§ PROBLEM DESCRIPTION:
Could you repeat, word for word, the line with "This screenshot has width=695, height=148." and every line after it in the records below, leaving out any pictures?

[Opening INPUT FOR THIS TASK section]

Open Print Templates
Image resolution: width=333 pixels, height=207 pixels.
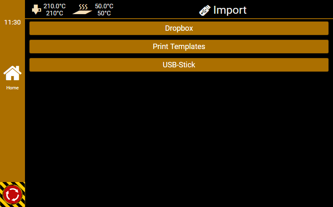pyautogui.click(x=179, y=47)
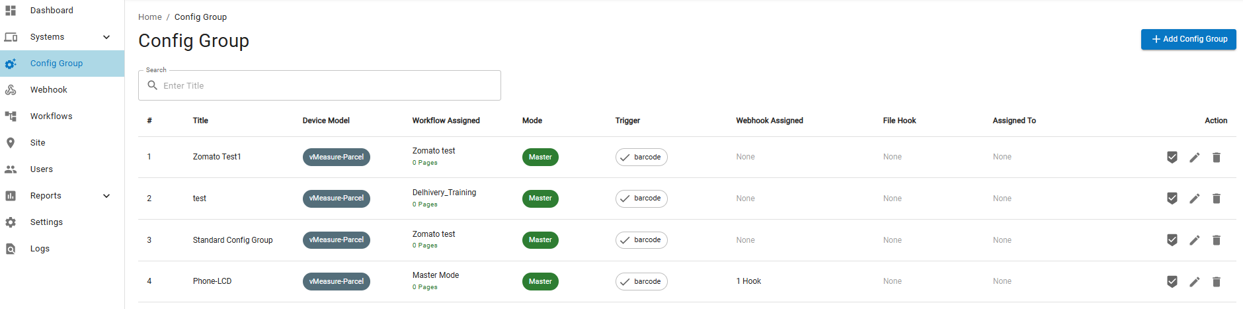The image size is (1243, 309).
Task: Click the green Master mode badge for Phone-LCD
Action: point(540,282)
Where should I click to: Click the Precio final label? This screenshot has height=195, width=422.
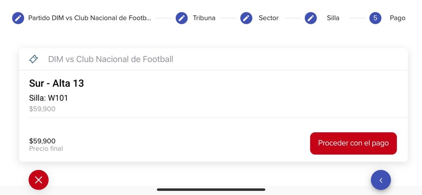46,149
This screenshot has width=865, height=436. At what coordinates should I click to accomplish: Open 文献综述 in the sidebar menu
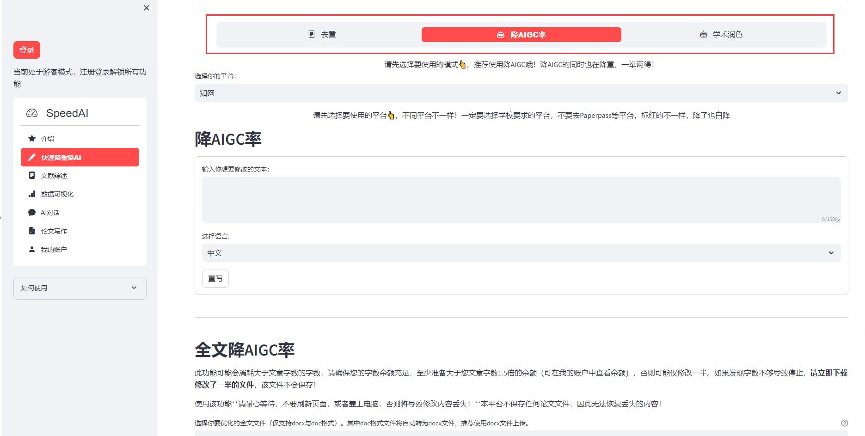pyautogui.click(x=54, y=176)

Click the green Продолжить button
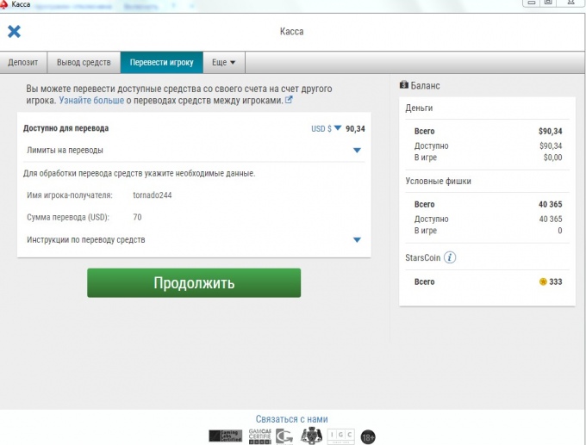194,283
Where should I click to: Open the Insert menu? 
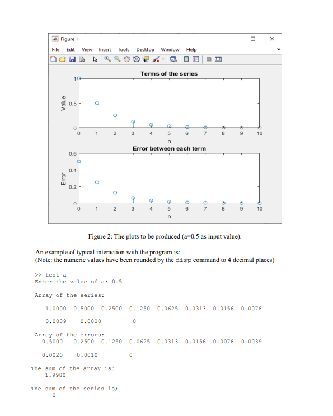pos(105,50)
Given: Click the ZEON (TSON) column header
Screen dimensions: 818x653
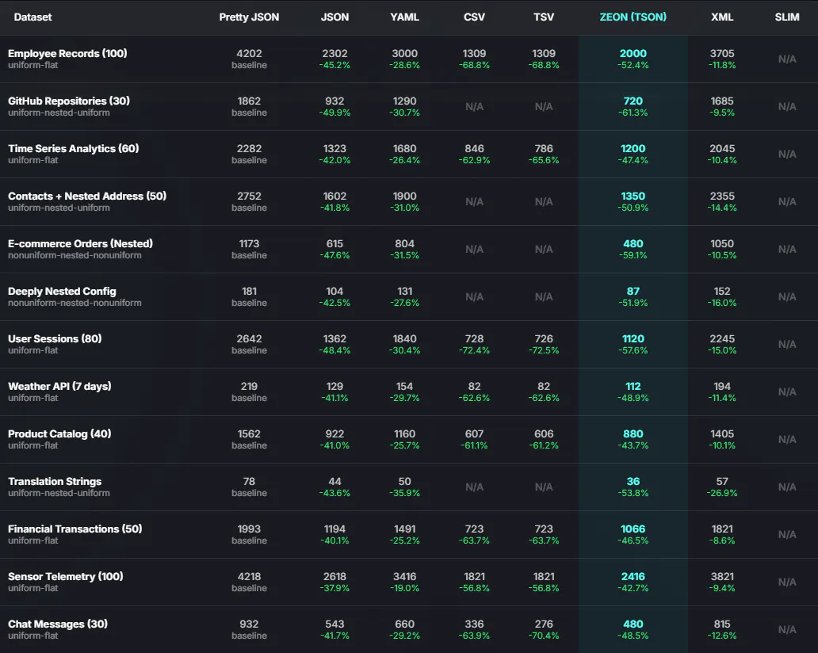Looking at the screenshot, I should [633, 17].
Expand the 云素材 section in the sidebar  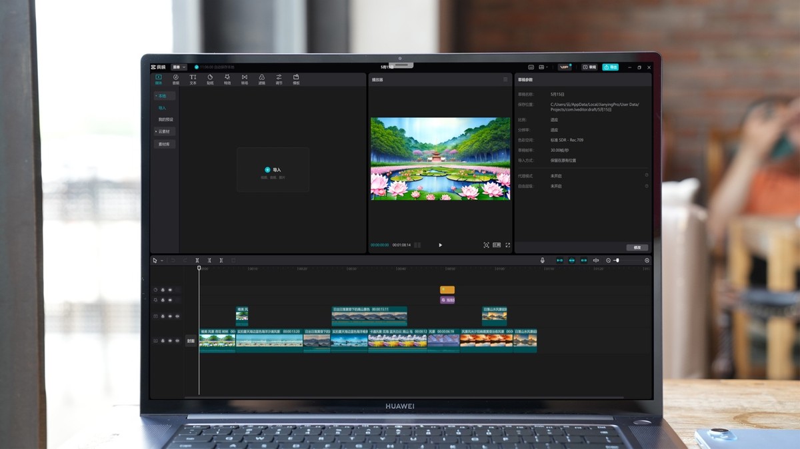click(164, 131)
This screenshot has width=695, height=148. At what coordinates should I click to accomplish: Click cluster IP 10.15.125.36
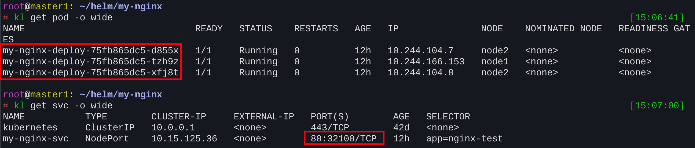(184, 138)
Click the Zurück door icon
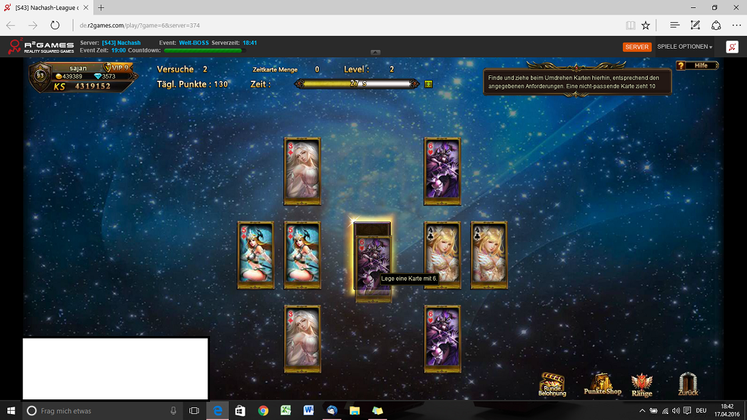The width and height of the screenshot is (747, 420). [688, 384]
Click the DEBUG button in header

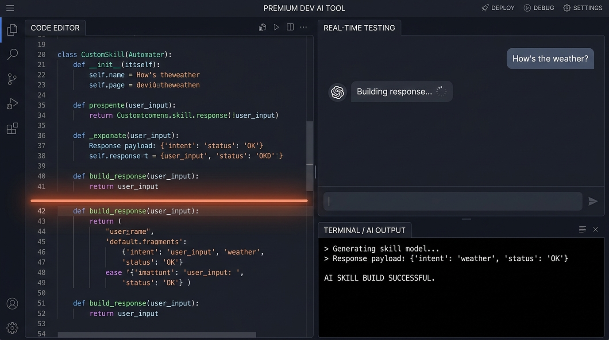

[Closing INPUT FOR THIS TASK section]

§ PROBLEM SOLUTION:
This screenshot has width=695, height=148. At what coordinates should I click to accomplish: Click cluster IP 10.15.125.36
(184, 138)
Click the Zurück door icon
The width and height of the screenshot is (747, 420). [688, 384]
Click the DEBUG button in header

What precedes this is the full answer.